An island of palm-fringed beaches, coral reefs, breathtakingly beautiful lagoons and colourful and rare flora and fauna - Mauritius is the perfect place to escape the modern world.
Rising up through water of every colour blue you can imagine, the island paradise of the Republic of Mauritius is a volcanic island of palm-fringed beaches, coral reefs and breathtakingly beautiful lagoons. Located 2,000 kilometres off the southeast coast of Africa in the Indian Ocean, it’s famous for its luxury resorts, powdery white sands and warm, marine-life filled waters.
Discovered by the Arabs in the 9th century, it wasn’t until 1598 that Mauritius was settled by the Dutch. Densely populated, the inhabitants of Mauritius are a warm and friendly blend of ethnic groups that live, uniquely, in complete peace and harmony with each other.
A holiday in Mauritius isn’t just about relaxing on the beach – there is plenty to see and do when you’ve had enough of lying around. Its capital, Port Louis, is Africa’s wealthiest city and a bustling port with much of the action occurring on the rejuvenated waterfront.
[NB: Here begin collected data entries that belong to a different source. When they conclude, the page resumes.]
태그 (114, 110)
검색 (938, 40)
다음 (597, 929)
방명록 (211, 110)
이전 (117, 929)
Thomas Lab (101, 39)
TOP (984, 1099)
Visit the Natural History Museum for the unique opportunity to witness a skeleton of the extinct Dodo bird. Stroll through the lively Craft Market with its charming ambiance and the Port Louis Central Market, where you can sample local fruit, buy some souvenirs and delight in the exotic fragrances of Mauritian spices.
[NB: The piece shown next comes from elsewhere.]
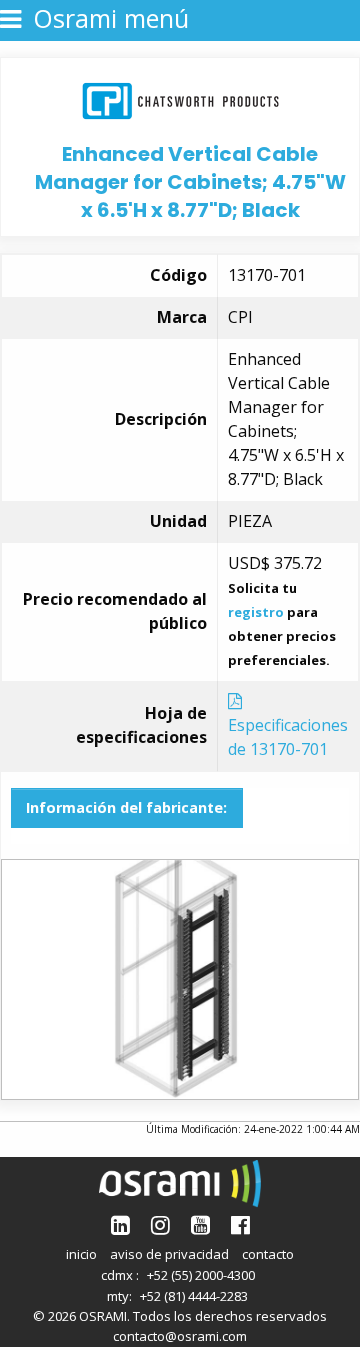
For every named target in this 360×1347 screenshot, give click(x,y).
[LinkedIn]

Hike through the magnificent Black River Gorges, the largest national park in Mauritius covering approximately 2% of the island. It’s home to some of Mauritius’ endangered species and Alexandra Falls, a spectacular waterfall situated 700 metres above sea level which offers breathtaking panoramas from its viewpoint. Visit the oldest botanical garden in the southern hemisphere – the National Botanical Garden of Mauritius. Founded in 1770, it’s populated with over 650 varieties of plants including Giant Water Lilies and Baobabs.
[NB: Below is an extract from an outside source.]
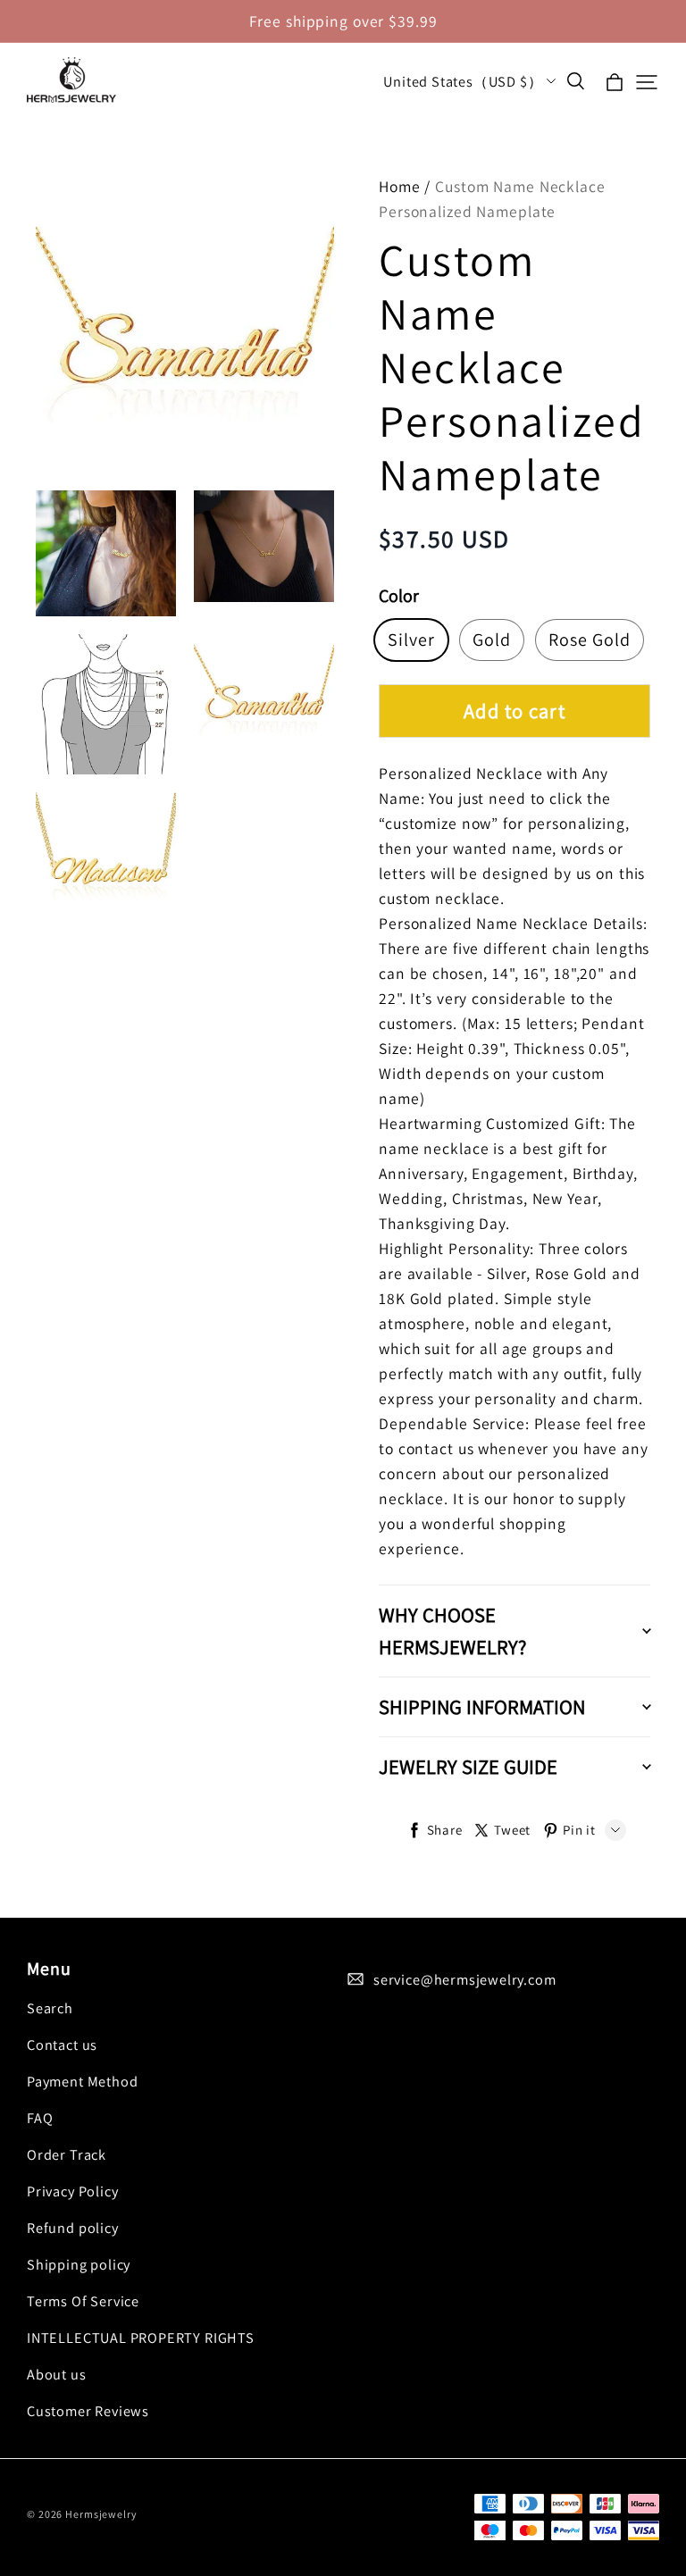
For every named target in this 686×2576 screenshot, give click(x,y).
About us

For a magical underwater experience, you can snorkel or take a glass-bottom boat ride in the Blue Bay Marine Park. With colourful flora and fauna, the area is home to mangroves, a wide variety of fish species and more than 50 different coral species. Visit Ile aux Aigrettes Island, a tiny coral island off the coast of Mahebourg that is a protected nature conservation site and animal sanctuary.
One of Mauritius’ most popular tourist attractions is the Seven Coloured Earth of Chamarel. A small area of strikingly bare landscape that’s located in the middle of a large, dense forest, it’s a place of great geological curiosity. Appearing as large ripples across the earth, the carved hills are covered in pulverised rocks in varying shades of purple, red, brown, grey and orange. The village of Chamarel is also home to the Chamarel Waterfall, the highest waterfall on Mauritius cascading nearly 83 metres against a scenic backdrop of forest and mountains.